§ Problem to solve
Copy out each line of the data that contains "will".

(Saved data entries)

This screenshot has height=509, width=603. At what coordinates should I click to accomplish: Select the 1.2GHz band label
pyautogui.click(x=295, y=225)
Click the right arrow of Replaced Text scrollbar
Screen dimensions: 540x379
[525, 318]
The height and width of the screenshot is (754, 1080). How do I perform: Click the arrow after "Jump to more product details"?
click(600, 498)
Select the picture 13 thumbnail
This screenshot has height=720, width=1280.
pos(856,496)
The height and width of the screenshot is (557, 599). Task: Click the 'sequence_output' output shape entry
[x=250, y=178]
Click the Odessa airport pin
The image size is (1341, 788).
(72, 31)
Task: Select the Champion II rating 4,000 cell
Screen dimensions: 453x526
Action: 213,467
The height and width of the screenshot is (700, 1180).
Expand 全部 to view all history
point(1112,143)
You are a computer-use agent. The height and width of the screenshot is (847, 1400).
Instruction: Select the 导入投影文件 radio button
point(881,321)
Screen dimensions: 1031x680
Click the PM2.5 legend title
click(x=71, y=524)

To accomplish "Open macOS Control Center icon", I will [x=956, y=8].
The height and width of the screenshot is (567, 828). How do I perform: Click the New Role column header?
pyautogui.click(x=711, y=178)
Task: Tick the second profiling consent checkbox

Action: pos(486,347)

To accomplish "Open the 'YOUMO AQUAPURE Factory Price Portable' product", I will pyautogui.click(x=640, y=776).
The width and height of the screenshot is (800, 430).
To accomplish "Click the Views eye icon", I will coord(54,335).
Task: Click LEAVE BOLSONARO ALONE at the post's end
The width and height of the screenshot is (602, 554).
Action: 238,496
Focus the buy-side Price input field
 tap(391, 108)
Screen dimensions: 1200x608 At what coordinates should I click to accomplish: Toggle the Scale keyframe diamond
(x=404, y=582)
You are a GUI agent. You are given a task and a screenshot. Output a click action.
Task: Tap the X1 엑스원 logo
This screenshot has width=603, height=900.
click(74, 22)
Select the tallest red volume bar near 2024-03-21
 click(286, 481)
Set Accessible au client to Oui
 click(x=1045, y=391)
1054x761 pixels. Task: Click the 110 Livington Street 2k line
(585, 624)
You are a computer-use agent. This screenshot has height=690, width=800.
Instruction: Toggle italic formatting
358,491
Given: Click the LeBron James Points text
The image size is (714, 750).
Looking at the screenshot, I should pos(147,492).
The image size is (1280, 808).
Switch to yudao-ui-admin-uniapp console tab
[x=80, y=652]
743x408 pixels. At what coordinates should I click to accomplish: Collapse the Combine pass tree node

§ Response below
To accomplish "Open macOS Control Center icon", I will [x=956, y=8].
To accomplish "Open the 'YOUMO AQUAPURE Factory Price Portable' product", I will pyautogui.click(x=640, y=776).
To accomplish "Click the Views eye icon", I will coord(54,335).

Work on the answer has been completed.